Sending one SMS is trivial. Sending 10 million SMS messages per day — with sub-second delivery latency, 99.9%+ delivery rates, real-time status tracking, and zero single points of failure — is an engineering challenge that most platforms quietly struggle with. This article explains how it's done.
Whether you are evaluating an enterprise SMS provider or building your own messaging infrastructure, understanding these layers will help you ask the right questions and set realistic expectations.
Layer 1 — Carrier Connectivity: Direct Peering vs Aggregator Routing
Every SMS ultimately travels over a telecom operator's network. How a messaging platform connects to those networks is the most fundamental architectural decision — and the one with the greatest impact on delivery rates and latency.
Aggregator routing (the common approach)
Most SMS providers purchase capacity from wholesale SMS aggregators, who in turn connect to carriers. The typical chain looks like: your application → SMS platform → aggregator A → aggregator B → carrier → subscriber. Each hop adds latency (10–500ms per hop), introduces a potential failure point, and reduces delivery reliability. Grey routes — unauthorised paths that bypass carrier agreements — are common in aggregator networks and violate TRAI regulations.

Data:
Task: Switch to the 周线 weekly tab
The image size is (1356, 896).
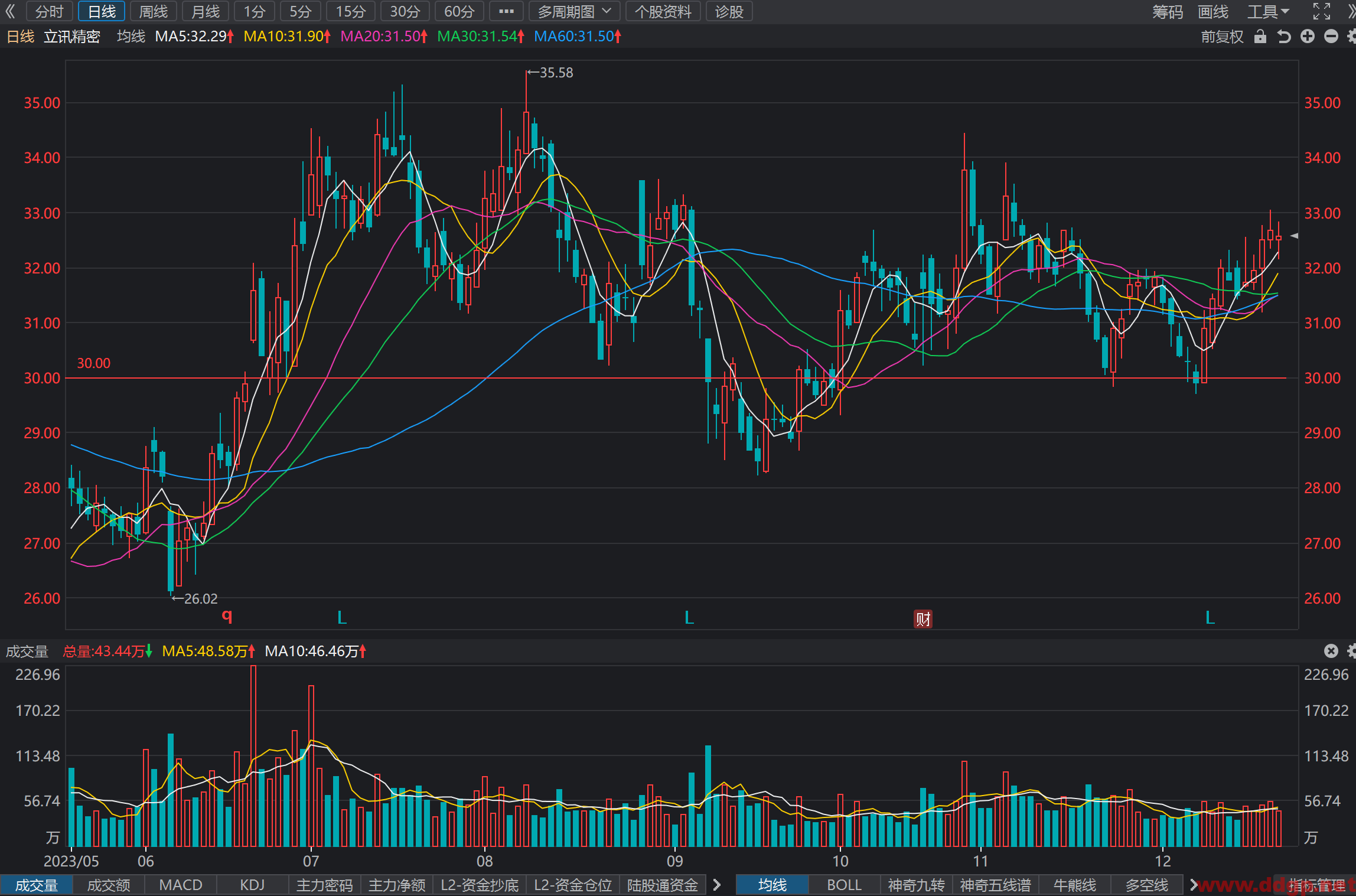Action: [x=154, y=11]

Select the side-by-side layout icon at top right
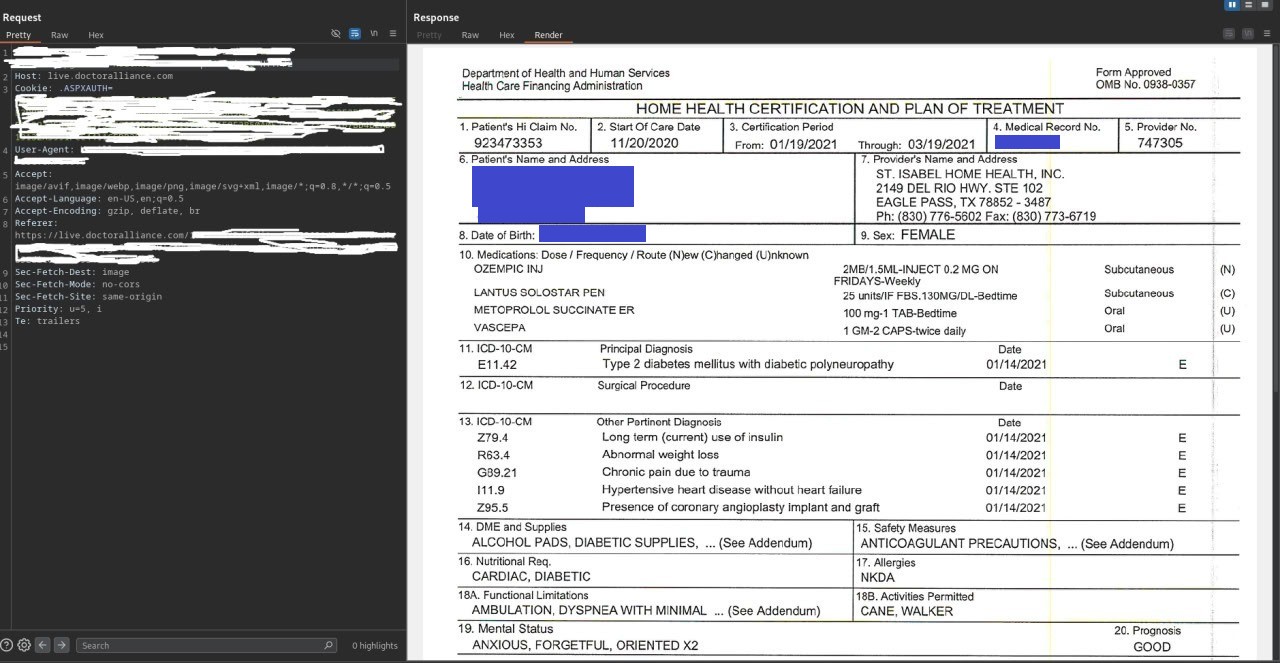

What you need to do:
Answer these questions using the article on large-scale SMS delivery:
1. How many SMS messages per day does the article give as the scale it discusses?
2. According to the article, what is the most fundamental architectural decision for a messaging platform?
3. How much latency does each hop in an aggregator chain add?

Finished answer:
1. 10 million SMS messages per day.
2. How the platform connects to telecom operators' networks.
3. 10–500ms per hop.